▶ **About this task**:
Please restate exactly the lines from the one holding "The image size" to the end of the material, including both ends and excluding every picture.

▶ **Given data**:
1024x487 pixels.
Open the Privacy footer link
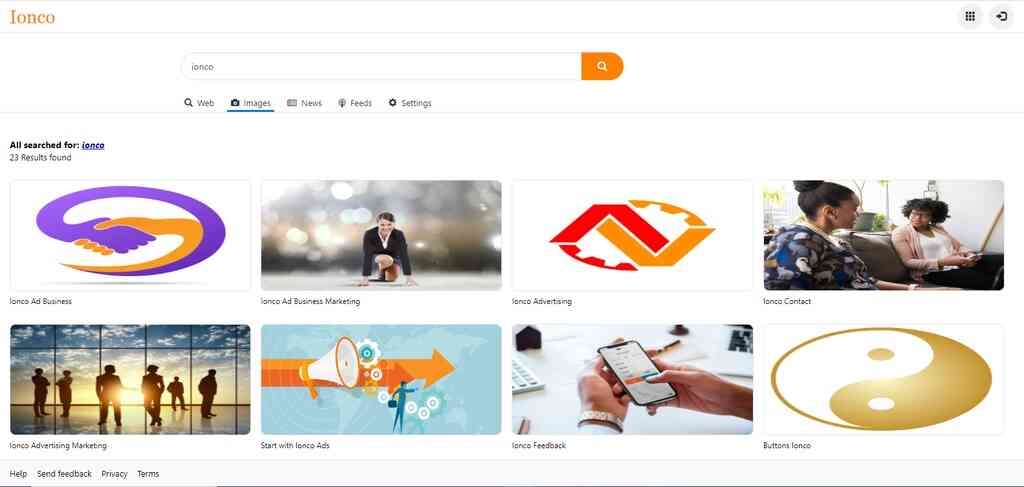pos(114,474)

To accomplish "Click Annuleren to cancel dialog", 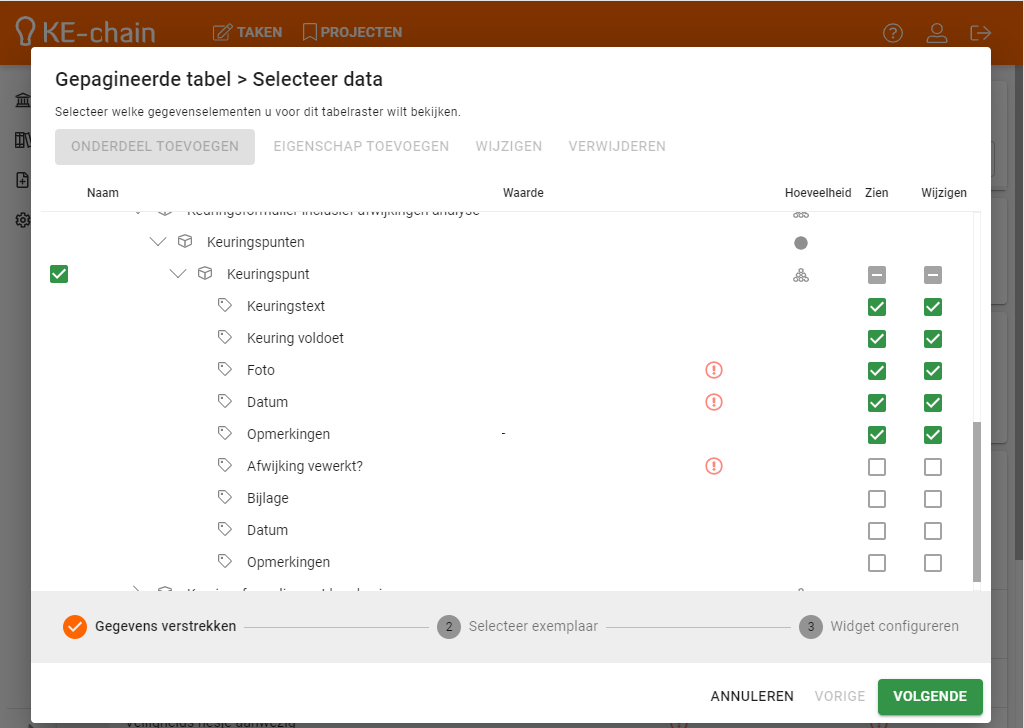I will (x=752, y=696).
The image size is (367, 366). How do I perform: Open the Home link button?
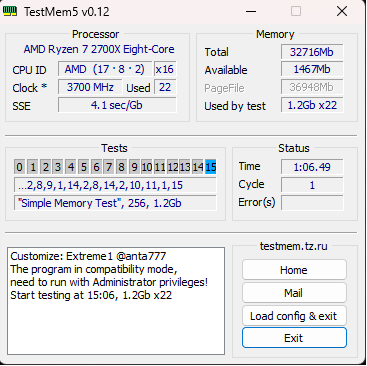(294, 270)
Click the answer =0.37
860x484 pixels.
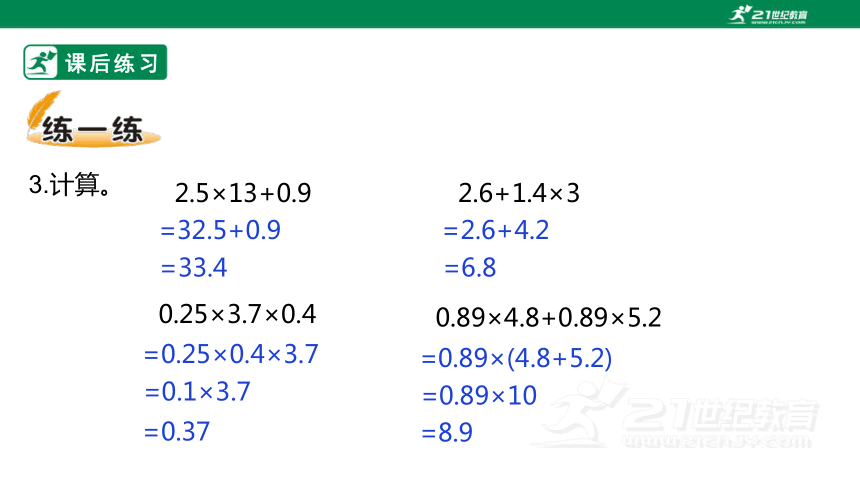(x=177, y=432)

▶ **Completed exercise**:
The image size is (367, 366). How do I perform: Open the Home link button?
(294, 270)
Click the answer =0.37
860x484 pixels.
(x=177, y=432)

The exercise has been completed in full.